There is evidence that Asian cultures have lower prostate cancer rates compared to Western cultures [9-12,25]. Furthermore, when data is stratified examining individuals that produce equol naturally after soy consumption suggest that lower cancer rates are due to the beneficial influence of this isoflavonoid molecule [31]. Moreover, while equol has been shown to have positive benefits in human prostate health, there is evidence that R-, rather than the S-enantiomer is responsible for the in vivo chemoprotective properties of equol [32]. However, regardless of the actual mechanism by which equol enhances prostate health it is known from other clinical investigations that isoflavone supplementation that increased the production of serum equol in equol-producers resulted in a decline in serum 5α-DHT levels in men by approximately 18% versus before supplementation values [33]. These results are similar to the present findings where a 21% reduction in 5α-DHT was observed in the severely symptomatic group with oral equol treatment with corresponding significant improvements in IPSS values.
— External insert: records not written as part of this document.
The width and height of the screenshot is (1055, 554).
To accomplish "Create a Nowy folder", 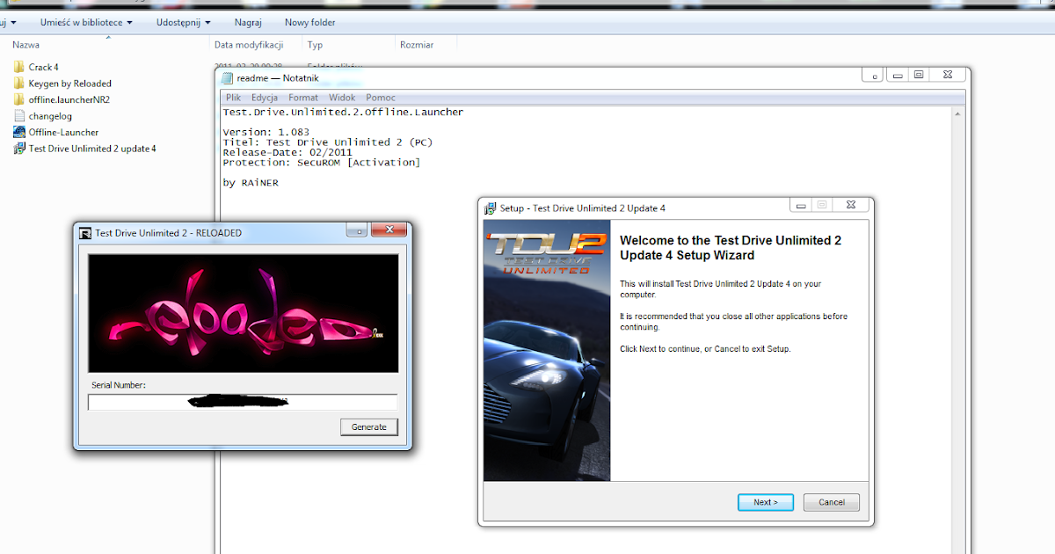I will [x=309, y=22].
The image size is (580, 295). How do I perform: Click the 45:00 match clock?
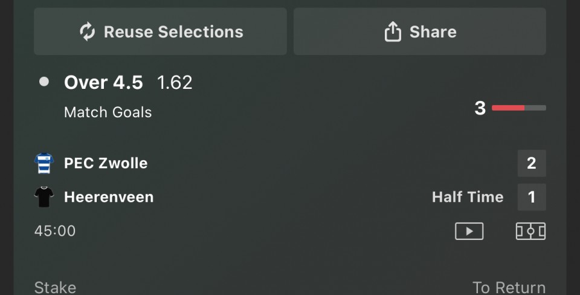[x=55, y=231]
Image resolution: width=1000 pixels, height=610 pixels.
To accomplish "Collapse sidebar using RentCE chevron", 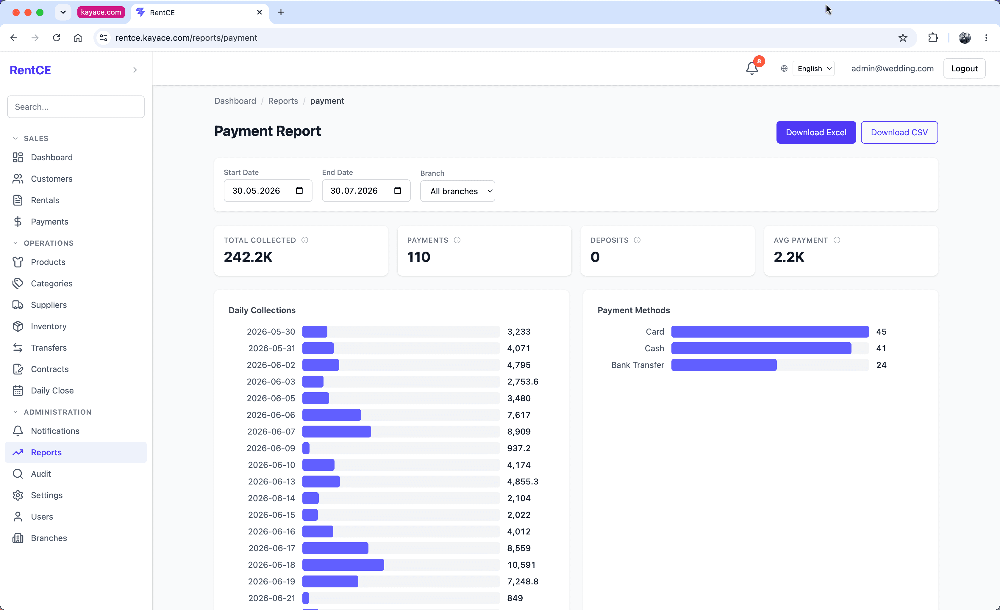I will point(135,70).
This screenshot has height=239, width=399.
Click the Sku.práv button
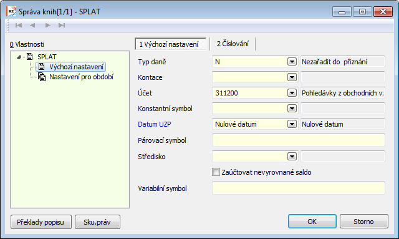coord(97,222)
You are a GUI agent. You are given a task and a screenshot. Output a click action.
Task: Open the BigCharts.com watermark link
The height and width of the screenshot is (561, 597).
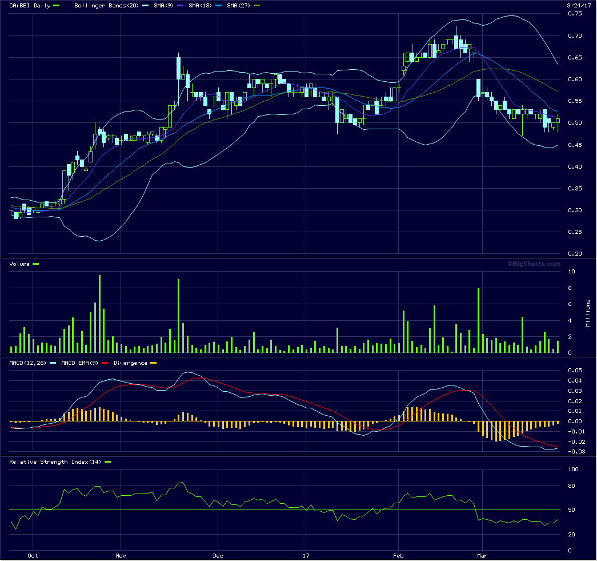point(534,264)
The reasons moderately symptomatic men did not display any alterations in 5α-DHT levels during the intervention are unknown, but the significant positive influence of the equol treatment on IPSS indices over the course of the study may be due to the other mechanisms of actions outlined above.
6. Conclusion
Since equol acts directly on 5α-DHT and the prostate gland through mechanisms independent of α-blockers and 5ARIs, this relatively rapid-acting (within days) therapy may provide an alternative and/or a complementary role for the treatment of BPH. Based upon the positive results of the IPSS indices, without alterations in cardiac or hepatic function parameters and no side effects, equol is likely to be a focus for the relief of BPH symptoms.
7. Acknowledgements
This study was supported, in part, by Homeopathic Holdings and TTO/LS College funding # 19-2215-2011 at Brigham Young University and thanks to Drs: Ronald Rizer (clinic director), Brian Sperber (study physician) and Ms Danielle Wahinekapu (study supervisor) at Stephens Labs, Colorado Springs, Colorado (study site) and Ms Anna White, pre-analytical manager (clinical chemistry) at Utah Valley Regional Medical Center, Provo, Utah for their assistance in this investigation.